- PROVIDED DATA -

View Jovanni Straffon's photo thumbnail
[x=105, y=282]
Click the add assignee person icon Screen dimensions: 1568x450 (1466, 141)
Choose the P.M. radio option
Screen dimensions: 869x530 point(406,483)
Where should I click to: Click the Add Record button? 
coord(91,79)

--

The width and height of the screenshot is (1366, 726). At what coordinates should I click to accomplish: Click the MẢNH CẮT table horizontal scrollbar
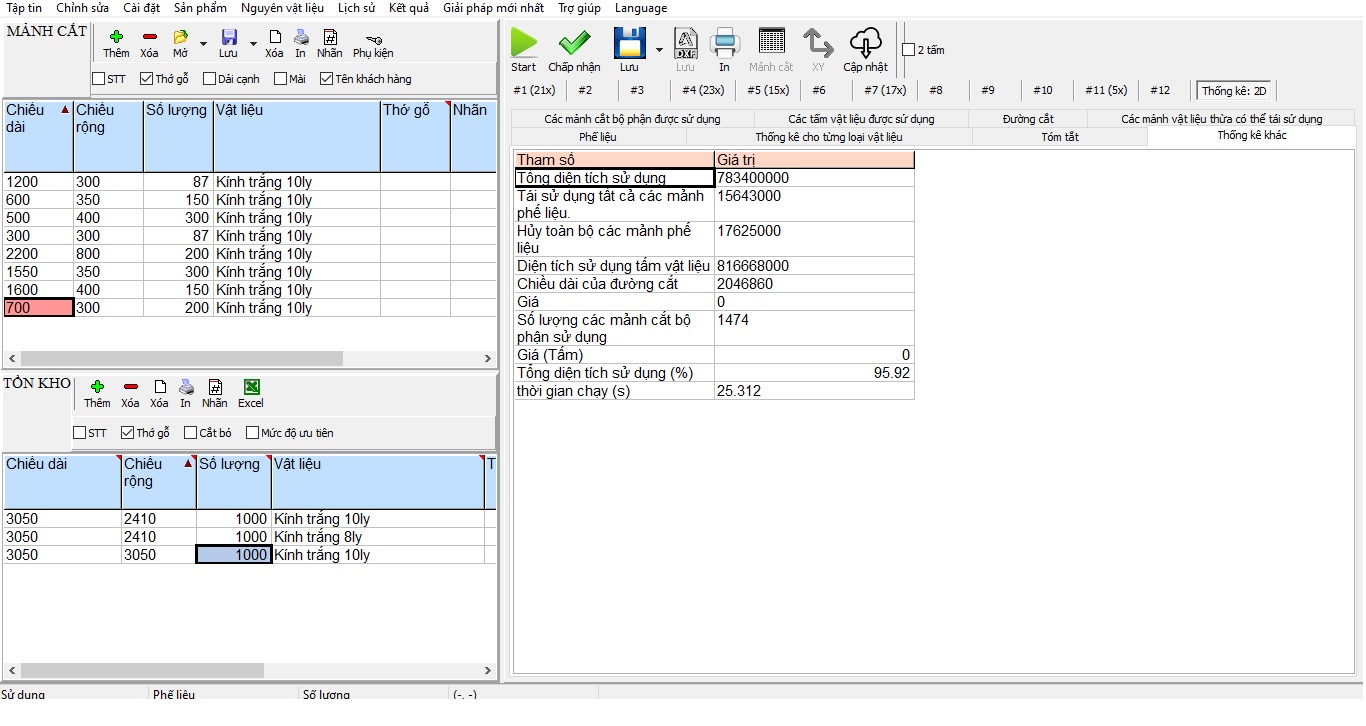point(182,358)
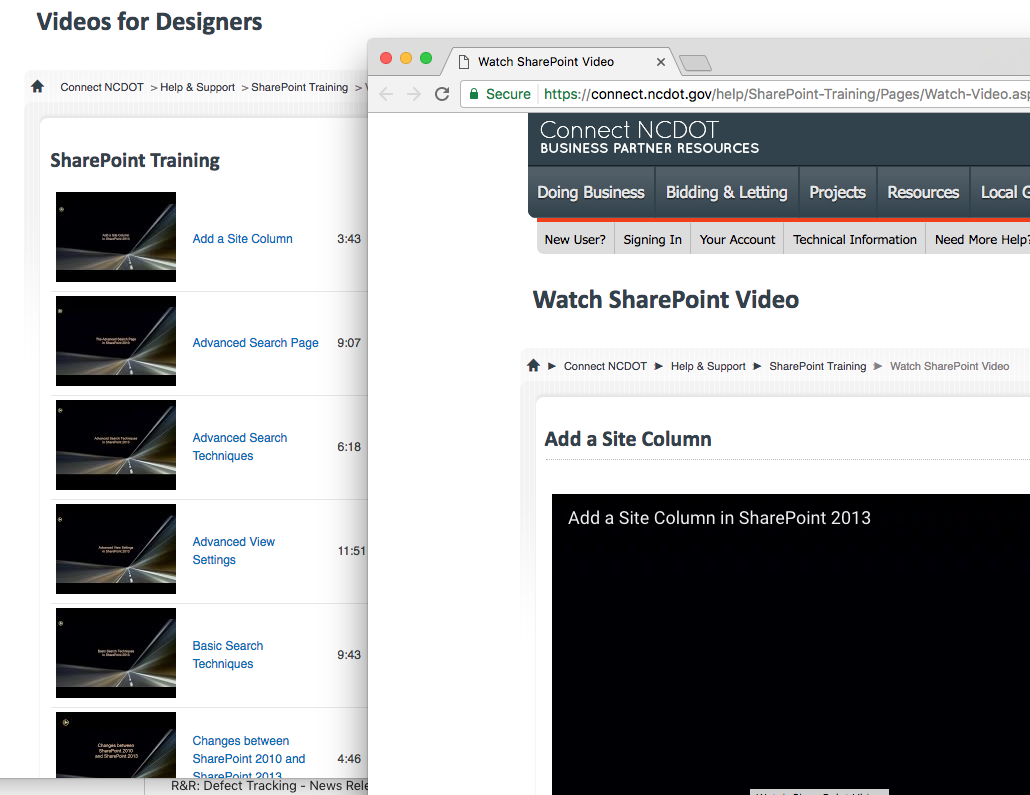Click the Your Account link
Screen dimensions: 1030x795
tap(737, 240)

- WHAT YOU SHOULD DO -
Reproduce the lines from the one containing "Where should I" through the one containing "coord(91,79)", including both, without any changes.

- EXERCISE OUTPUT -
Where should I click to: Click the Add Record button? 
coord(91,79)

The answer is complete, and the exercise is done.